Exercise task: Return the section of the Laurence Wyke passage starting at "Laurence Wyke (born" and ending at "line in 2022.", copied word for word.

Passage to read:
★ ★ ★ ★ ★ ★ ★
Laurence Wyke (born 20 September 1996) is an English footballer who currently plays for Major League Soccer side Nashville SC.

Career
Wyke spent time in the Manchester United academy whilst growing before heading to America to study and play college soccer at Trinity University and Furman University. On 20 February 2019, Wyke joined USL Championship side Atlanta United 2.

Following a successful first team debut against Nashville SC in the first game of the season, Wyke was promoted to Atlanta United FC on 5 March 2020. He appeared in 7 MLS matches in the 2020 season before being released at the end of the year. In March 2021, Wyke joined Tampa Bay Rowdies ahead of the 2021 season. During his debut season with the club, Wyke was primarily utilized in the midfield, but was moved to the defensive line in 2022.
★ ★ ★ ★ ★ ★ ★
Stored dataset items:
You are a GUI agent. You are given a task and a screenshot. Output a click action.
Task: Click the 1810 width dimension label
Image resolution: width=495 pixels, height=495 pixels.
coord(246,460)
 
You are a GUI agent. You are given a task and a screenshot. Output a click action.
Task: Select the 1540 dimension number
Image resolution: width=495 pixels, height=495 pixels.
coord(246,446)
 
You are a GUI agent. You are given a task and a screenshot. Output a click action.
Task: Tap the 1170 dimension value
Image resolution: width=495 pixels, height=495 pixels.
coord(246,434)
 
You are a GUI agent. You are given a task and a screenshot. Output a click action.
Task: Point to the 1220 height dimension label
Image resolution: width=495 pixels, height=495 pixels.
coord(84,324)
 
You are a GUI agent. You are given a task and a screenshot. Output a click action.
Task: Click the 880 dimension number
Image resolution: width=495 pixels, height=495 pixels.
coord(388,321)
★ ★ ★ ★ ★ ★ ★
Final result:
Laurence Wyke (born 20 September 1996) is an English footballer who currently plays for Major League Soccer side Nashville SC.

Career
Wyke spent time in the Manchester United academy whilst growing before heading to America to study and play college soccer at Trinity University and Furman University. On 20 February 2019, Wyke joined USL Championship side Atlanta United 2.

Following a successful first team debut against Nashville SC in the first game of the season, Wyke was promoted to Atlanta United FC on 5 March 2020. He appeared in 7 MLS matches in the 2020 season before being released at the end of the year. In March 2021, Wyke joined Tampa Bay Rowdies ahead of the 2021 season. During his debut season with the club, Wyke was primarily utilized in the midfield, but was moved to the defensive line in 2022.